**Work instructions:**
(a) According to the page extract on AR, what is the usual dose of AR per decoction in traditional Chinese medicine?
(b) Please copy from the page extract on AR the part that opens with the words containing "The triterpene content" and closes with "identify these triterpenes.".

**Page extract:**
——
The triterpene content in aqueous extracts of AR ranges from 1.00% ± 0.08% to 0.32% ± 0.14%. ¹⁴ , ²³ However, further chemical analysis is required to identify these triterpenes.

2.7. Aromatic acids and esters

Cinnamic acid, bis(2‐ethylhexyl) benzene‐1,2‐dicarboxylate, dibutyl phthalate, and diisobutyl phthalate are the aromatic acids and esters present in AR. ⁷ , ⁸ Cinnamic acid has anti‐cancer, anti‐microbial, and anti‐diabetic properties. Its effects on Zika virus infection and neurological disorders have also been reported. ²⁷ , ²⁸ Larvicidal activity against mosquitoes has been demonstrated for DEHP. ²⁹ Dibutyl phthalate may induce oxidative stress in the zebrafish brain ³⁰ and delayed neurodevelopment in mice. ³¹ It may also disrupt circadian rhythm in Drosophila and human cells. ³² Diisobutyl phthalate may affect fertility and cause liver toxicity. ³³

2.8. Miscellaneous compounds

In addition to the above classes of chemicals, AR contains a variety of other compounds, such as (−)‐delobanone, a sesquiterpene; aurantiamide acetate, an alkaloid; (−)‐hinokinin, a dibenzyl butyrolactone lignan; and jacareubin, a xanthone derivative. ⁷ , ⁸ Aurantiamide acetate has been shown to suppress malignant gliomas, ³⁴ inflammation, influenza A virus infection, ³⁵ and neuroinflammation. ³⁶ (−)‐Hinokinin enhances the anti‐cancer effect of doxorubicin on breast cancer cells. ³⁷ Jacareubin exhibits antibacterial, ³⁸ antioxidant, ³⁹ and anti‐cancer activities. ⁴⁰

3. TOXICITY OF AR

The usual dose of AR in traditional Chinese medicine is 10–15 g per decoction. ⁴¹ From long‐term medicinal and dietary history, no adverse effects or toxicity of AR have been reported. Neither aqueous nor ethanolic extracts of AR exhibit toxic effects on RAW264.7 cells at concentrations below 10 μg/ml. ¹⁵ Similarly, an aqueous extract of AR did not decrease PC‐12 cell viability at a concentration of 2 mg/ml. ¹⁴ An in vivo study found that there was no change in body weight and no pathological changes in different organs in Sprague–Dawley rats receiving a single dose of AR mycelial powder as high as 2 g/kg. ⁴²

4. POTENTIAL PHARMACOLOGICAL ACTIVITIES OF AR

In traditional Chinese medicine, AR is used for the treatment of indigestion as well as acute or chronic nephritis. ⁴¹ Although there have been few pharmacological studies on AR, its antioxidant, anti‐inflammatory, neuroprotective, anti‐cancer, anti‐hyperlipidemic, anti‐epileptic, and anti‐microbial effects have been reported (Table 2). Most of these effects were determined from in vitro studies, while in vivo data are rare.
——
**Input data:**
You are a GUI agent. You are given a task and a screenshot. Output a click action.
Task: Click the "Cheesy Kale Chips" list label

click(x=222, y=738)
——
**Per-task outputs:**
(a) 10–15 g per decoction.

(b)
The triterpene content in aqueous extracts of AR ranges from 1.00% ± 0.08% to 0.32% ± 0.14%. ¹⁴ , ²³ However, further chemical analysis is required to identify these triterpenes.